>> start PROVIDED ENTRIES

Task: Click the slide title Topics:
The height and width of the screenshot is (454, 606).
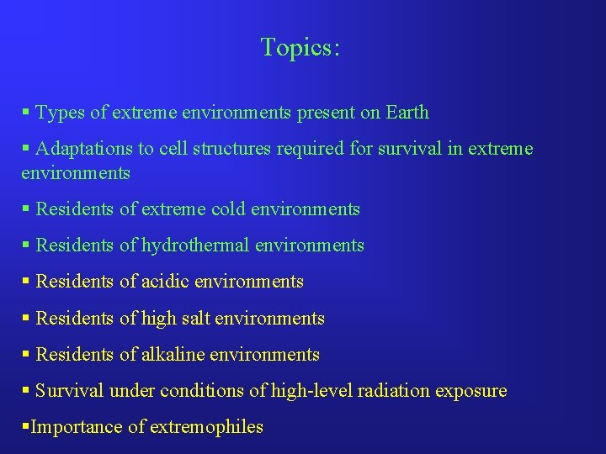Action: [300, 48]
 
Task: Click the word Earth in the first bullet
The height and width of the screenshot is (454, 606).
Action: [407, 113]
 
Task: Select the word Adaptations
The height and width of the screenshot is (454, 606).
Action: [85, 149]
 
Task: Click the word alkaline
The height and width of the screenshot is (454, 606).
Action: [175, 354]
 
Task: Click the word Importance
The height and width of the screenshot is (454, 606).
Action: [77, 427]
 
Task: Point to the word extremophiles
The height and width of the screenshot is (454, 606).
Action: [207, 427]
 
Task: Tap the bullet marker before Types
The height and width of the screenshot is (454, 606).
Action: [26, 113]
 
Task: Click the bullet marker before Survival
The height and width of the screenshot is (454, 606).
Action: [26, 391]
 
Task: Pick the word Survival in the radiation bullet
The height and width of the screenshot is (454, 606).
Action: [66, 391]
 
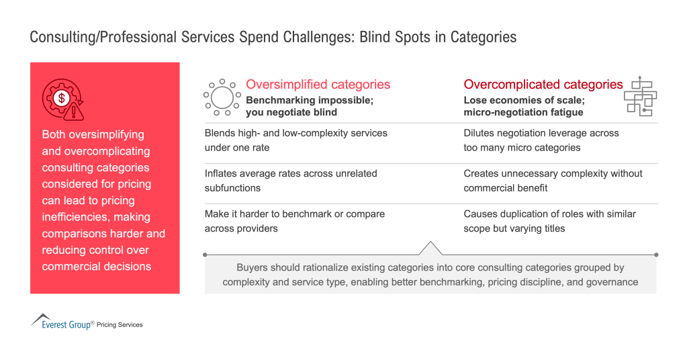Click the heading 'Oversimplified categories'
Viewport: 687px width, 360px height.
(318, 85)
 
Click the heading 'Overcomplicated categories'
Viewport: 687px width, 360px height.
(543, 85)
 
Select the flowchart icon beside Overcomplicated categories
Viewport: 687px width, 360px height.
(640, 96)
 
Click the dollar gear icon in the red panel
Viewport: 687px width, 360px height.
(62, 99)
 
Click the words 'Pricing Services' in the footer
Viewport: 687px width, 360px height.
(120, 325)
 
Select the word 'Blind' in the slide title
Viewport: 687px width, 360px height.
(377, 37)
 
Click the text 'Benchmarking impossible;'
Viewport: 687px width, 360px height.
(309, 100)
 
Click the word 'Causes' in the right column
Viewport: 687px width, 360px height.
(479, 214)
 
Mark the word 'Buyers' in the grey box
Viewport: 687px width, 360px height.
(252, 267)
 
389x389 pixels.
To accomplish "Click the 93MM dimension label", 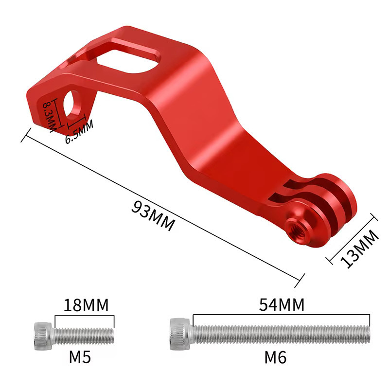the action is pos(153,216).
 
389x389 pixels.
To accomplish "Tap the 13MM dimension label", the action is pos(359,248).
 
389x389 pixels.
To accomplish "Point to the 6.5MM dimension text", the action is pos(79,132).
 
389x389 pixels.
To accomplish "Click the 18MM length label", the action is pos(86,305).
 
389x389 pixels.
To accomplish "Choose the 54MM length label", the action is pos(282,304).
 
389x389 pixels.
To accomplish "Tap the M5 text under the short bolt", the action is pos(80,357).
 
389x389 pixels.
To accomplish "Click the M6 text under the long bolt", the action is pos(275,357).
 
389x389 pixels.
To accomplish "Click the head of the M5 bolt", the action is pos(43,336).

>> end PROVIDED ENTRIES

__EXERCISE DESCRIPTION__. Please copy the items from the first line through the line with "Action: [407, 113]", swapping "screenshot" for "page image" and keeping everything else the same. Leave out the pictures.

__RESULT__.
Task: Click the slide title Topics:
The height and width of the page image is (454, 606).
Action: [300, 48]
 
Task: Click the word Earth in the first bullet
The height and width of the page image is (454, 606).
Action: [407, 113]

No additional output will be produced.